Makes sense. If I had spent 30+ years building a practice, caring for patients, developing a team, and being part of a community, I’d want control and options when it’s time to transition my practice too.
In terms of control, owner dentists want to know things like:
- How a fair market value, and ultimately, a selling price will be established
- How we’ll identify and market the practice to high-quality, qualified buyers AND maintain confidentiality while doing so
- What other advisors they’ll need to engage and when that should happen
- What the steps are once we start receiving offers and how to negotiate them
Selling a dental practice, like many other small businesses, is a process. And while most of it happens in a logical sequence, there is an emotional component that can’t always be mapped out step-by-step. For that reason, at DDSmatch, we make sure our client, the practice owner, knows they are 100% in control from start to finish. If things are moving too fast, we can slow down. If they’re having second thoughts or concerns, we can pause the process and re-evaluate. Control is important to all of our clients, and we ensure they always have it.

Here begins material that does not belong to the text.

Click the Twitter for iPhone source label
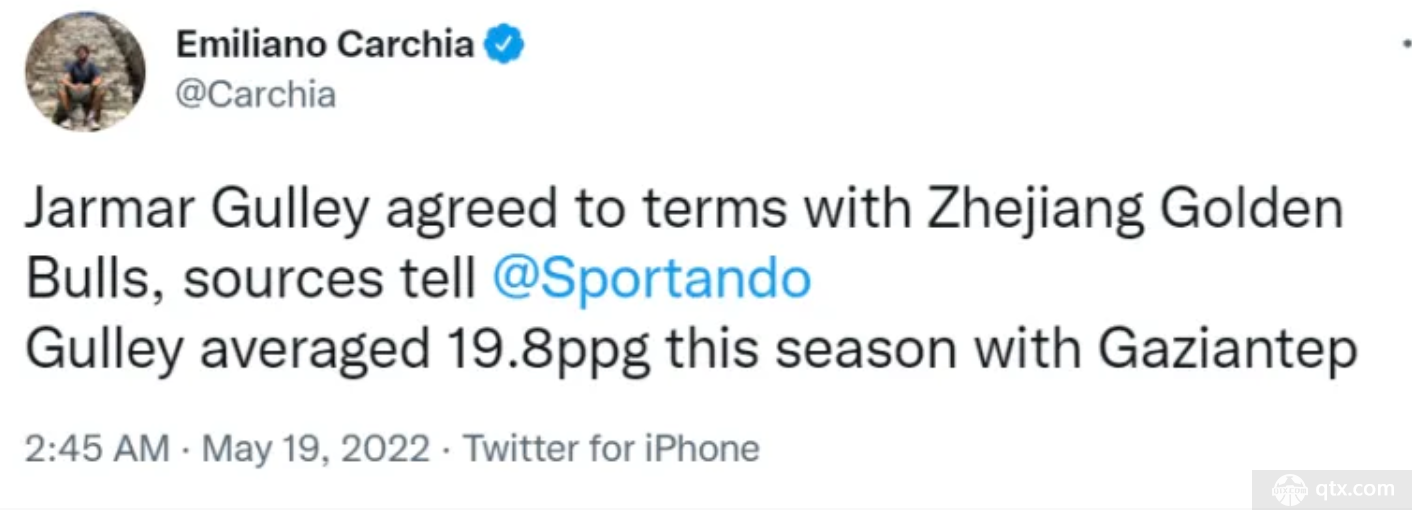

Similarly, when it’s time to sell their practice, dentists want options, specifically when it comes to things like:
- How much the practice will sell for
- Who they’ll sell it to – private buyer or DSO?
- How the team and patients will be impacted
- Their transition options – will they stay on and work or exit the practice after closing?
- How the deal will be structured
All of this is logical and reasonable. Ironically, an overwhelming majority of dentists do the one single thing that limits the options they’ll have (and sometimes the control) when it’s time to transition. They wait too long to start the process. The more time you give yourself, the more options available to you.
When you’re not in a rush, or under pressure due to other circumstances like a health issue, you have the freedom to strategically design and execute an ideal transition. If you want a higher price for your practice, you have time to improve the business operation to increase the value. If you’re looking for a very specific buyer, you can take your time to find that person. If you’re interested in affiliating with a DSO because you want to practice dentistry a few more years, but don’t want to manage the practice any longer, give yourself enough time to fulfill your employment commitment instead of having to ‘grind it out’ for two years because ‘you have to.’
In nearly every transition scenario, time is your friend and having more than you need is far better than the alternative. You don’t have to be ready to retire or sell your practice to meet with a transitions professional. In fact, you should meet with one 3-5 years before you’re ready to do either, giving you plenty of time to properly plan and design the ideal transition.